Documents leaked on the dark web and first reported by CoinDesk’s Danny Nelson, Chainalysis Advertises Its Use of an Affiliate portfolio explorer as a means of collecting intellectual property information to facilitate police investigations.
The game – allegedly from a presentation to Italian law enforcement – noted that the company had used WalletExplorer.com to collect useful IP information about cryptocurrency users who had visited the site:
“Using this dataset, we were able to provide law enforcement with meaningful leads related to IP data associated with a relevant cryptocurrency address. It is also possible to perform a reverse lookup on any known IP address. to identify other BTC addresses. It can also collect data. from a data form address that has not yet passed through the Blockchain – that is, the BTC address provided in the part of a kidnapping or life-threatening investigation – if the suspect verifies his address.
Neither the date of the presentation nor the time of the creation of the materials is currently available. The original leak involved a cache of documents allegedly obtained from the dark web team of Nucleo Speciale Frodi Tecnologiche de la Guardia Di Finanza.
The disclosed documents identify the presentation as part of an investigation into the Berlusconi market. Berlusconi’s market was a darknet market that Italian authorities dismantled in 2019.
Chainalysis declined to comment or confirm the authenticity of the game.
Although not advertised by Chainalysis, the site itself links its developer, Aleš Janda, and the analytics firm, which has long fueled controversy among some quarters of the crypto community.

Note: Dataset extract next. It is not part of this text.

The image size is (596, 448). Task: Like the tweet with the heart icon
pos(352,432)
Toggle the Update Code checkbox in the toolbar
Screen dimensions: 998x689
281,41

Janda joined Chainalysis as a developer and researcher in 2015, according to LinkedIn, and a note job at the bottom of WalletExplorer.com announces the blockchain analysis service:
A snapshot archived by The Wayback Machine indicates that the text referring to Chainalysis has been online since January 2016.

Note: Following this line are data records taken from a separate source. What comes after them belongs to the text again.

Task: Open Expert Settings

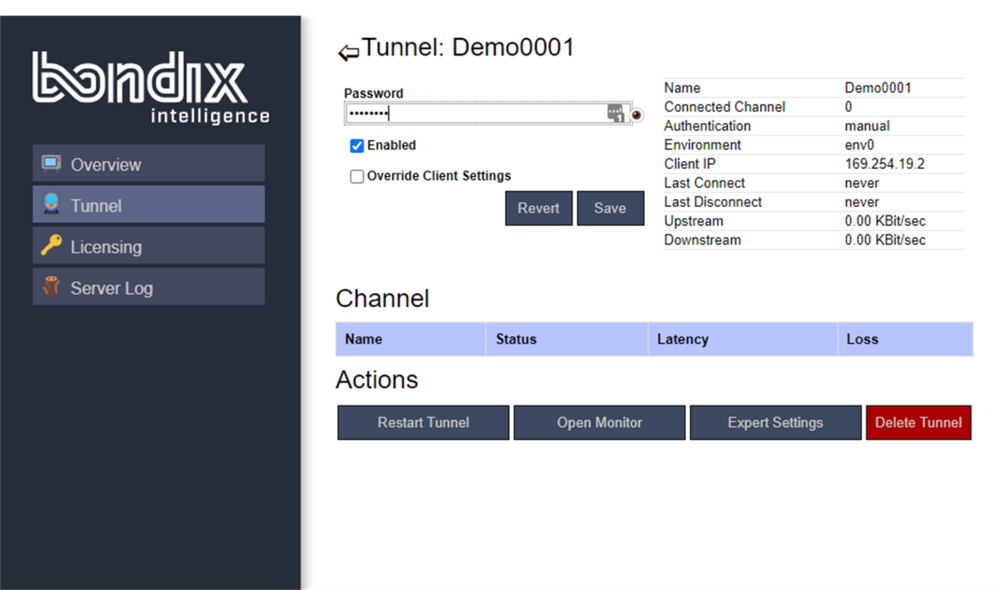Action: click(x=775, y=422)
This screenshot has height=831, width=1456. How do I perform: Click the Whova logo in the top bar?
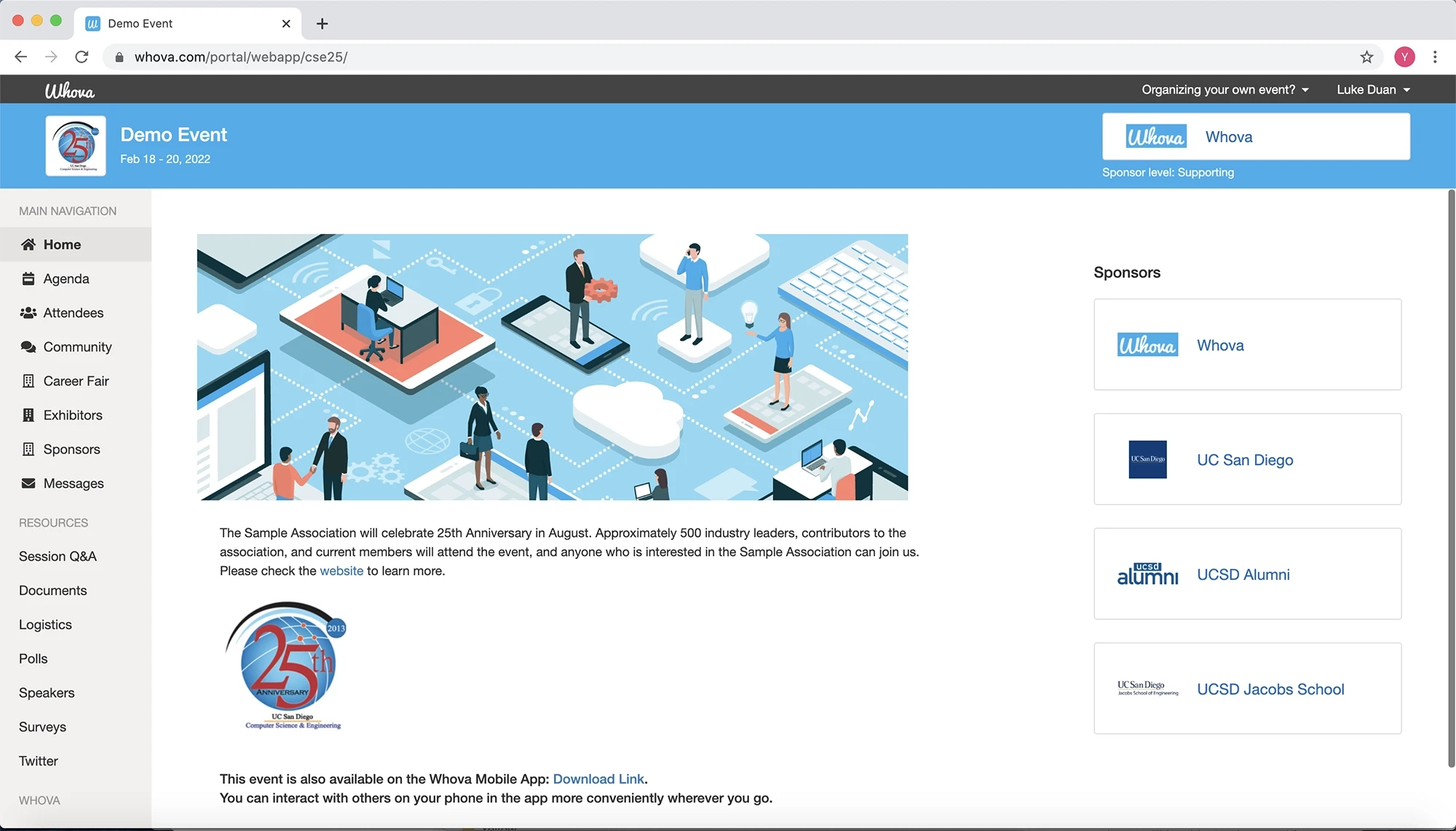click(x=70, y=89)
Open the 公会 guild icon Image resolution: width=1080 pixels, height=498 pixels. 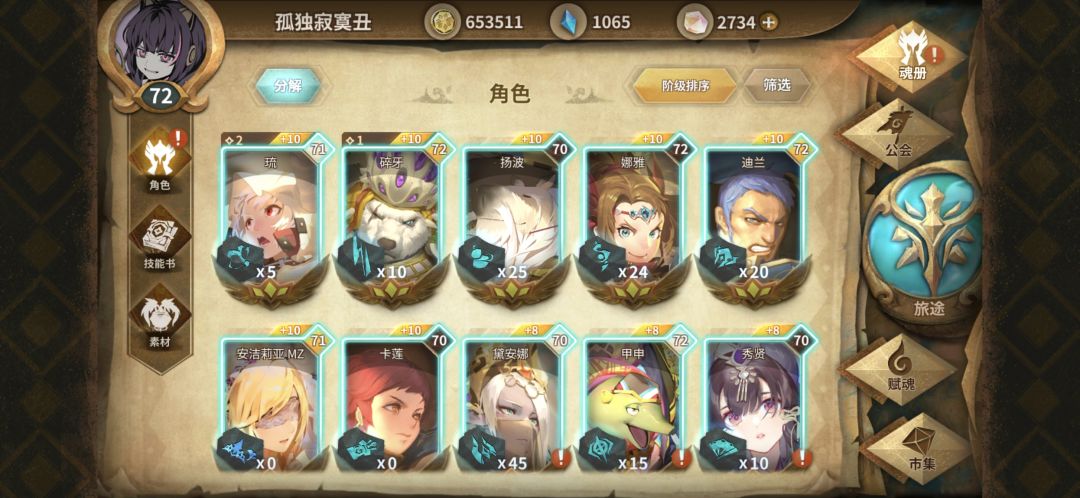click(x=895, y=134)
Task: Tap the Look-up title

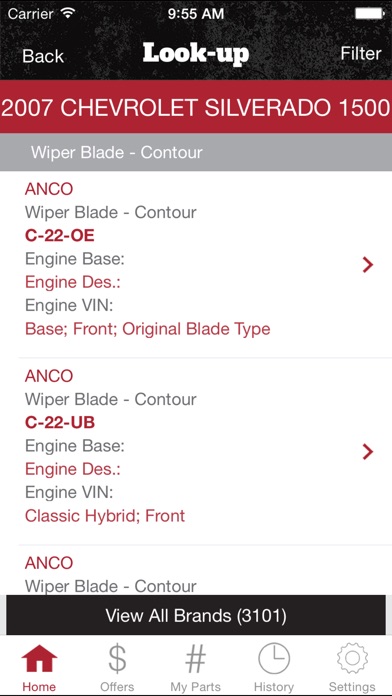Action: click(x=196, y=54)
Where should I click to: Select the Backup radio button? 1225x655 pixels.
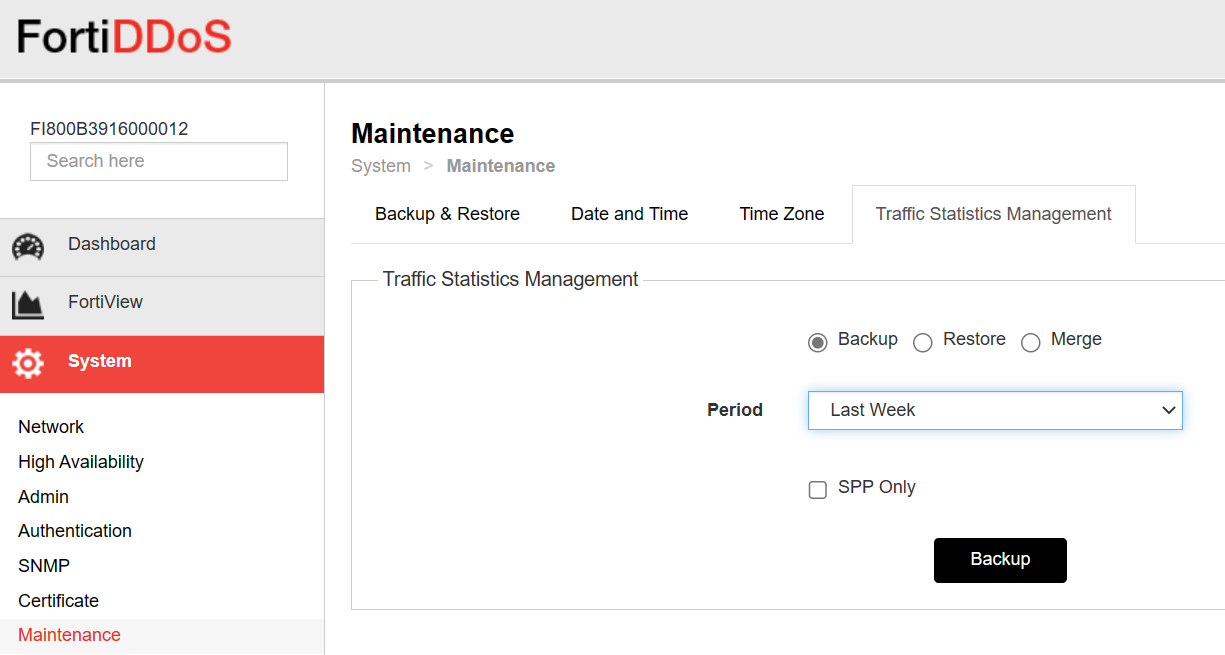click(817, 342)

Janda’s work within the company is also discussed on the Explorer Info page:
“The name database has NOT been updated (except in very rare cases) since 2016, so it’s been quite a while now. The reason is that I created WalletExplorer and its database during my time. free. Then I joined Chainalysis.com which makes it the same product (but much more advanced) and I get paid to discover names. Although I get paid for it I cannot disclose the names publicly Ask Chainalysis if you want data with newer names.

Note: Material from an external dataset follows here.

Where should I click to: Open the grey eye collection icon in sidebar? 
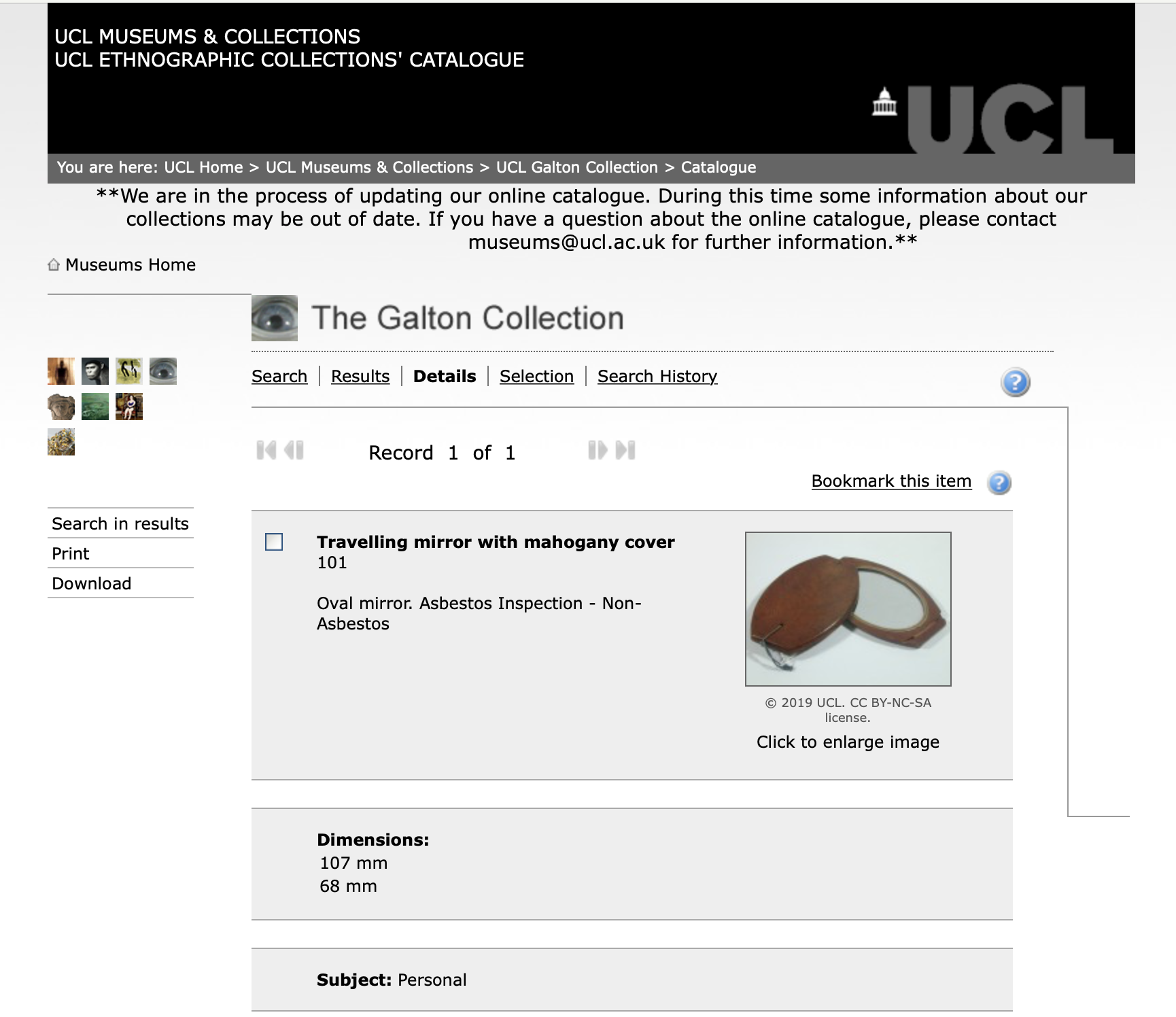[x=163, y=371]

However, the content of the site makes no reference to its use as part of Chainalysis’s service offering, and even less to its alleged contributions to law enforcement investigations.
Chainalysis is the largest of the major blockchain analytics companies. As recently as this morning, the U.S. Treasury announced sanctions against a Russia-based cryptocurrency exchange, blacklisting wallet addresses that Chainalysis had helped identify.